BS EN 419211-6-2014 pdf download.Protection profiles for secure signature creation device Part 6: Extension for device with key import and trusted channel to signature creation application.
The rationale for T.Hack_Phys, T.SCD_Divulg. TSCD_Derive, T.Sig_Forgery, T.SVD_Forgery. P.CSP_Qcert. P.Qsign. P.Sigy_SSCD. A.CGA. A.SCA and A.CSP remains unchanged as given in the core PP SSCD KI [3], 4.3.2. The rationale how security objectives address the threats T.DTBS_Forgery and T.SigF_Misuse and the organisational security policy P.Sig_Non-Repud changes as described below.

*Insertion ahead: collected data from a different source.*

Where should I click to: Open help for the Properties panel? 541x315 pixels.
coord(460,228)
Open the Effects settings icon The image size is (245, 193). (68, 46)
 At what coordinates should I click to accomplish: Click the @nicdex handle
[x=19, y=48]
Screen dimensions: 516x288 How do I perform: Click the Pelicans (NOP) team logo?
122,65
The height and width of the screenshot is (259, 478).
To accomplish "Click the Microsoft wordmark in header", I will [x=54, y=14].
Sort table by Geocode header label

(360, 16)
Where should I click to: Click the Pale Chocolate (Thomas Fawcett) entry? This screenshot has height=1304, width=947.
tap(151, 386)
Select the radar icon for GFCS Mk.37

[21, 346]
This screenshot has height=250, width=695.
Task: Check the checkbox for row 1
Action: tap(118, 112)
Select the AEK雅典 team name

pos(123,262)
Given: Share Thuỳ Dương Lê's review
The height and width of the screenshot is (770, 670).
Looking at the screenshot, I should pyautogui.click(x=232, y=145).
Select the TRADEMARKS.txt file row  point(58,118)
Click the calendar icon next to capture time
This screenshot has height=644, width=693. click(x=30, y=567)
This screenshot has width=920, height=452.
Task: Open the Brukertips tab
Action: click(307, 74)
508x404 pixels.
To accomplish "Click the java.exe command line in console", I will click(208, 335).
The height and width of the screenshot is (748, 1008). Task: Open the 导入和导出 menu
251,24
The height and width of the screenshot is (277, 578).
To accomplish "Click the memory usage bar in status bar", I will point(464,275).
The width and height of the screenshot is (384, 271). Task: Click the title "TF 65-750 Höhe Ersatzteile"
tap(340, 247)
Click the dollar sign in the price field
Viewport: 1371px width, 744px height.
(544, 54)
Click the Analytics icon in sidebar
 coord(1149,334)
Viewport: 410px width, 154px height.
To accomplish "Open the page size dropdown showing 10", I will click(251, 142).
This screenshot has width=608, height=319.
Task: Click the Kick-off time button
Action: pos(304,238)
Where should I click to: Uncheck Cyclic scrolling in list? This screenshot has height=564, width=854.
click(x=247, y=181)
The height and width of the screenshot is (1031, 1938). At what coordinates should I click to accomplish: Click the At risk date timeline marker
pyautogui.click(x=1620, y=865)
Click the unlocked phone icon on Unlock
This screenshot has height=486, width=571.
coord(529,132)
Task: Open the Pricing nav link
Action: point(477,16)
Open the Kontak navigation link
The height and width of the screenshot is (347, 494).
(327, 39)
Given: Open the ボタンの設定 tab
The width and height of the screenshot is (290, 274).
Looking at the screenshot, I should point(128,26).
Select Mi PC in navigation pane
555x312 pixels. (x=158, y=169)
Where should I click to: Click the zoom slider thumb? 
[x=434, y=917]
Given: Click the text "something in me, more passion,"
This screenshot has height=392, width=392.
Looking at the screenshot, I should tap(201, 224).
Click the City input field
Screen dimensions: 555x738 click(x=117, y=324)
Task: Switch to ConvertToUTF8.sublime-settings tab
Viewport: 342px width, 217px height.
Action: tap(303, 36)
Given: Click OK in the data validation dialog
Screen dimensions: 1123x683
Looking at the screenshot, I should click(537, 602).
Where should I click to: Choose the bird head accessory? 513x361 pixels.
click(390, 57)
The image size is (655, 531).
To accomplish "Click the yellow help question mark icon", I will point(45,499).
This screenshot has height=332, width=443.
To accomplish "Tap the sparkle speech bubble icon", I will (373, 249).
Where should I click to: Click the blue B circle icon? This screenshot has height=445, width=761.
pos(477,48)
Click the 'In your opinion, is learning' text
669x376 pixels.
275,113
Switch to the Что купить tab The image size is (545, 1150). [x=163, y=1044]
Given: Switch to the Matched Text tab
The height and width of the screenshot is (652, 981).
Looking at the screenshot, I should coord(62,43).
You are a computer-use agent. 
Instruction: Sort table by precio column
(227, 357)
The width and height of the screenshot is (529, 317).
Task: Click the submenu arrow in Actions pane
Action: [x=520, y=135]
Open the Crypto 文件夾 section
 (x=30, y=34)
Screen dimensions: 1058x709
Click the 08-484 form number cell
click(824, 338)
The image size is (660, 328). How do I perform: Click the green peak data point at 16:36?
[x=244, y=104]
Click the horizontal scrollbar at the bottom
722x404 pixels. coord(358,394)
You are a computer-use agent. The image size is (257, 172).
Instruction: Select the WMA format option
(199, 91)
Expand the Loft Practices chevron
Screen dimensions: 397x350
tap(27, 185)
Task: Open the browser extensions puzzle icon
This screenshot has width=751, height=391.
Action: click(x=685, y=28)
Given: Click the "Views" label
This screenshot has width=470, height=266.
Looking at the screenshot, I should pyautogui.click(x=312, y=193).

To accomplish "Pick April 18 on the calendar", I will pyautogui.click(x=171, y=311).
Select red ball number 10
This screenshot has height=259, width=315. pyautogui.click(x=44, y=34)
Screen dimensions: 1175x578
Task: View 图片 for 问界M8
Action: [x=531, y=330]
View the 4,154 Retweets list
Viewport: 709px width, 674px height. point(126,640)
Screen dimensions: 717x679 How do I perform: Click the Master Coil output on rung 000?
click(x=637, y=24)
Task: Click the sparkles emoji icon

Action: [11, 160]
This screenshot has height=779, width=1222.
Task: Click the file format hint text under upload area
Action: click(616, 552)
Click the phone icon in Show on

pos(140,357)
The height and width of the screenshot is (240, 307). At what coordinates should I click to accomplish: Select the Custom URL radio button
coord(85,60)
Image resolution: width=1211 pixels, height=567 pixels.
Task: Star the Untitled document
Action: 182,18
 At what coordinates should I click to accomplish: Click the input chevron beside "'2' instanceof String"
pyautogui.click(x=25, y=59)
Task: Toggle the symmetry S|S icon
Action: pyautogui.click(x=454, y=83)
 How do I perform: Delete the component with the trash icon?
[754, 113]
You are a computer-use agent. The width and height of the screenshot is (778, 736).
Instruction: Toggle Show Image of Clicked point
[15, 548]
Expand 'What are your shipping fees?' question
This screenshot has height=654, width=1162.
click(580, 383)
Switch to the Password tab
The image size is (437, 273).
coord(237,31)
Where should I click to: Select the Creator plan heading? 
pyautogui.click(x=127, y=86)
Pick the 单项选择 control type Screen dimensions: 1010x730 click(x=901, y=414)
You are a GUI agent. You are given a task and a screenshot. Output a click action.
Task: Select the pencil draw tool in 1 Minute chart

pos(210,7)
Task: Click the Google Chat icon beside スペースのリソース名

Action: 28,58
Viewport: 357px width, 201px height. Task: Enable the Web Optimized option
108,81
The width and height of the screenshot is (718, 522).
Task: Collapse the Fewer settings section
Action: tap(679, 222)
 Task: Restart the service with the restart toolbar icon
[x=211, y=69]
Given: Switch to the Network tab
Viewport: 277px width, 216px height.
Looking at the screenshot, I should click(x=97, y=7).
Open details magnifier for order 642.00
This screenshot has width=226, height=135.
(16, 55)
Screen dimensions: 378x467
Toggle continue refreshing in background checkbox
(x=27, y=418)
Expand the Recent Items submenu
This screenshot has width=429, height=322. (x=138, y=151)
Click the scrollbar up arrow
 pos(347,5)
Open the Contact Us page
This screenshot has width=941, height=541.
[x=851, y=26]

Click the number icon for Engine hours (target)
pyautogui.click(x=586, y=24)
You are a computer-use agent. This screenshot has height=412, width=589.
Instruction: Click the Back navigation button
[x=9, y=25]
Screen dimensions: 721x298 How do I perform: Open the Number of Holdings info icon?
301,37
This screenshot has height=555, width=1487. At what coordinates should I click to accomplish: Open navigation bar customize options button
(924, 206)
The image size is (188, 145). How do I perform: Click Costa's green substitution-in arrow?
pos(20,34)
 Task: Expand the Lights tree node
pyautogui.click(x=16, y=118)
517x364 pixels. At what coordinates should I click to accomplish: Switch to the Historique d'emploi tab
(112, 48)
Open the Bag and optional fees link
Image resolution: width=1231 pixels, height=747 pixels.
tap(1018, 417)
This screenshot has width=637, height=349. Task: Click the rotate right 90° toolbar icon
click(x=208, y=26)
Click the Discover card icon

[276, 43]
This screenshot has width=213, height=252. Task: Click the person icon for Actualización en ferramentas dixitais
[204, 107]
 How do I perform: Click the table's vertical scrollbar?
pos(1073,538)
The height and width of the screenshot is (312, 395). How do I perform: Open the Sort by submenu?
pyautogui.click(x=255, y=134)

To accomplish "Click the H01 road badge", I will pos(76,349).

T.SigF_Misuse (Misuse of the signature creation function of the TOE) addresses the threat of misuse of the TOE signature creation function to create SDO by others than the signatory to create an electronic signature on data for which the signatory has not expressed the intent to sign, as required by paragraph 1(c) of Annex Ill. OTLifecycle_Security (Lifecycle security) requires the TOE to detect flaws during the initialisation, personalisation and operational usage including secure destruction of the SCD, which may be initiated by the signatory. OT.Sigy_SigF (Signature creation function for the legitimate signatory only) ensures that the TOE provides the signature creation function for the legitimate signatory only. OE.DTBS_lntend (Data intended to be signed) ensures that the SCA sends the DTBSIR only for data the signatory intends to sign, The combination of OT.TOE_TC_DTBS_lmp (Trusted channel of TOE for DTBS) and OE.SCA_TC_DTBS_Exp (Trusted channel of SCA for DTBS) counters the undetected manipulation of the DTBS during the transmission form the SCA to the TOE. OT.DTBS_Integrity_TOE (DTBSIR integrity inside the TOE) prevents the DTBSIR from alteration inside the TOE. If the SCA provides a human interface for user authentication. OE.HID_TC_VAD_Exp (Trusted channel of HID for VAD) requires the HID to protect the confidentiality and the integrity of the VAD as needed by the authentication method employed. The HID and the TOE will protect the VAD by a trusted channel between HID and TOE according to OE.HID_TC_VAD_Exp (Trusted channel of HID for VAD) and OT.TOE_TC_VAD_lmp (Trusted channel of TOE for VAD), OE.Signatory (Security obligation of the signatory) ensures that the signatory checks that an SCD stored in the SSCD when received from an SSCD-provisioning service provider is in non-operational state, i.e. the SCD cannot be used before the signatory becomes control over the SSCD. OE.Signatory (Security obligation of the signatory) ensures also that the signatory keeps their VAD confidential.
T.DTBS_Forgery (Forgery of the DTBS/R) addresses the threat arising from modifications of the DTBS!R sent to the TOE for signing which than does not correspond to the DTBSIR corresponding to the DTBS the signatory intends to sign. The threat T.DTBS,.Forgery is addressed by the security objectives OT.TOTC,DTBSjmp (Trusted channel of TOE for DTBS) and OE.SCAJC_DTBS..Exp (Trusted channel of SCA for DTBS), which ensure that the DTBS/R Is sent through a trusted channel and cannot be altered undetected In transit between the SCA and the TOE. The TOE counters internally this threat by the means of OT.DTBS.. Integrity_TOE (DTBS/R integrity inside the TOE) ensuring the integrity of the DTBSIR inside the TOE. The TOE IT environment also addresses T.DTBS_Forgery by the means of OE.DTBS,jntend, which ensures that the trustworthy SCA generates the DTBS/R of the data that has been presented as DTBS and which the signatory intends to sign in a form appropriate for signing by the TOE.
P.Sig_Non-Repud (Non-repudiation of signatures) deals with the repudiation of signed data by the signatory, although the electronic signature is successfully verified with the SVD contained in their certificate valid at the time of signature creation. This policy is implemented by the combination of the security objectives for the TOE and its operational environment, which ensures the aspects of signatory’s sole control over and responsibility for the electronic signatures created with the TOE.BS EN 419211-6-2014 pdf download.